Transcribe exactly, and only, the lines that fall between the line containing "The width and height of the screenshot is (504, 420)." and the last line of the material, both ends included, omitting any pictures.
____________
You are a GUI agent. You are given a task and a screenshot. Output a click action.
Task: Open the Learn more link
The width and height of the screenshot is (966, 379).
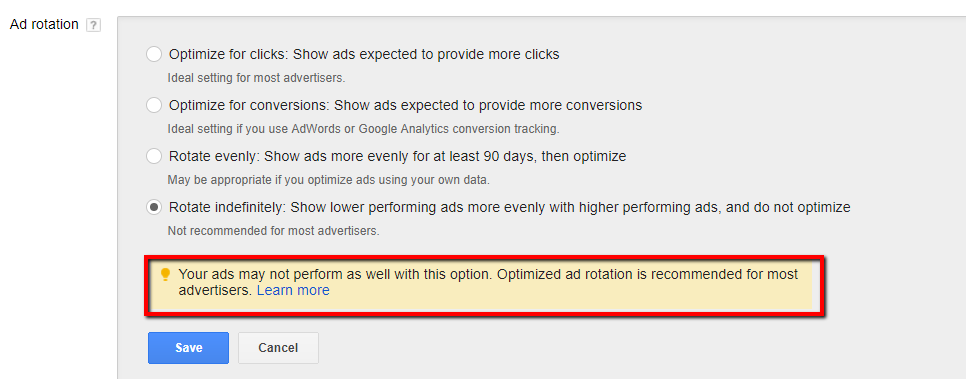point(293,290)
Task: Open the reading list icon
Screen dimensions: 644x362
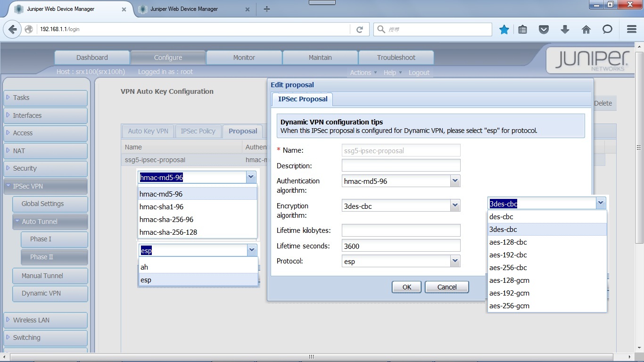Action: tap(522, 29)
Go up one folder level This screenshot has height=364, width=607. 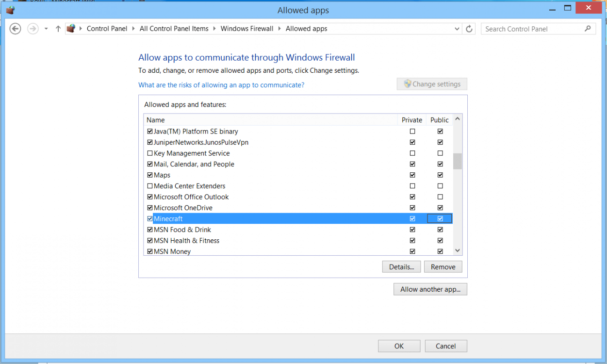[x=58, y=29]
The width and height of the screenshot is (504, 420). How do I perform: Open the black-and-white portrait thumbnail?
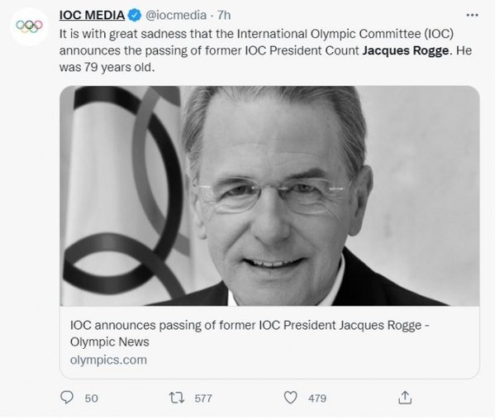(x=269, y=195)
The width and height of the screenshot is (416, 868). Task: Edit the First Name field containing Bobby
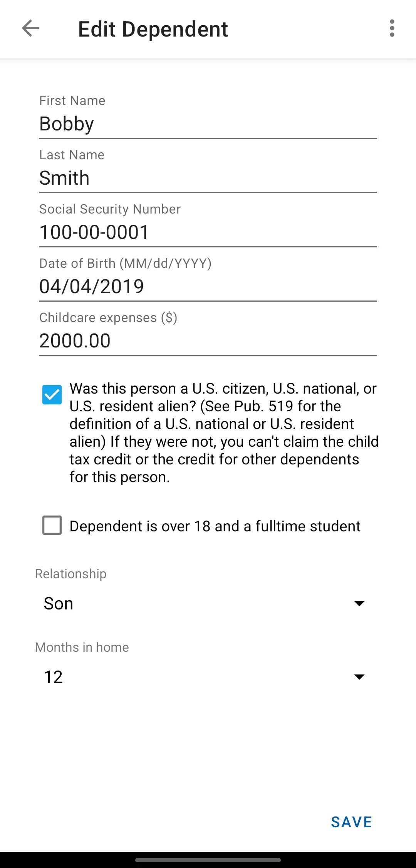[x=208, y=124]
____________
**Written response**
The width and height of the screenshot is (504, 420). How do I perform: Open the black-and-white portrait thumbnail?
(x=269, y=195)
The width and height of the screenshot is (416, 868). Task: Edit the First Name field containing Bobby
[x=208, y=124]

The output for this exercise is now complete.